Segment Start: Text segment

Tuesday, August 5, 2014

The Good Enough Mother

Perhaps you, like I, have been caught in the trap of trying to be the ideal mother. I tried to read all the right books, buy (or more specifically NOT buy) all the right baby accessories, sign up for all the right classes, and be present every time my baby needed me. And I trusted that all of these decisions would create the ideal environment for my child to grow and develop into a healthy, happy adult. I was convinced that if I failed to meet any need, that child would grow up permanently damaged. So, you can imagine how exhausted I became.


This isn't really me, but it could be! I was so exhausted and so discouraged that I wanted to give up, since I had probably already ruined my kids for life. Then, My therapist told me about the 'Good Enough Mother". He asked me one day "What if Good Enough was really the Ideal?" It sounded like a paradox to me. I have never aspired to be "Good Enough" at anything. You might as well aim for last place in a marathon or the night crew at McDonalds. Good Enough is lame. Or so I thought. 

The Good Enough Mother was a term coined by a pediatrician turned psychoanalyst named Charles Winnicot in England in the 1950's. He spent his career studying what would be the ideal setting for a child to be raised in. He divided mothers into three groups- Ideal Mothers, Neglectful Mothers, and what he termed the "Good Enough Mother". 

Ideal Mothers need no explanation. They are perfect, They do everything right. They are present 24/7, they never raise their voices, they are 100% happy to meet their baby's needs anytime day or night.

The neglectful Mother is also easy to identify. She never holds her baby, regularly ignores his cries, and provides inadequate food. 

The Good Enough mother is in between the two. The good enough mother provides "holding place" for the child. She is loving and attentive as much as she can be. She bathes and feeds and talks to her baby. She also sometimes hates the baby. She becomes frustrated and sometimes resentful. As the baby matures, (4-6 months), she responds to baby's cries less and less readily. She allows him a few minutes here and there to learn to self soothe. She allows him to gain confidence in the knowledge that he is "other" from her. She may provide a security blanket so he can comfort himself when she is otherwise engaged. She is perfectly imperfect. And she is the ideal mother.

Segment End: Text segment
Segment Start: Dataset excerpt

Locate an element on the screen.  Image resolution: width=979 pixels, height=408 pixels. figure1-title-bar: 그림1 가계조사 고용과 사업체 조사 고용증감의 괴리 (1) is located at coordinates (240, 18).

Segment End: Dataset excerpt

**Exercise description:** How would the sentence "She bathes and feeds and talks to her baby." from the post on the good enough mother read in Spanish?

**Solution:** Ella baña y alimenta a su bebé y le habla.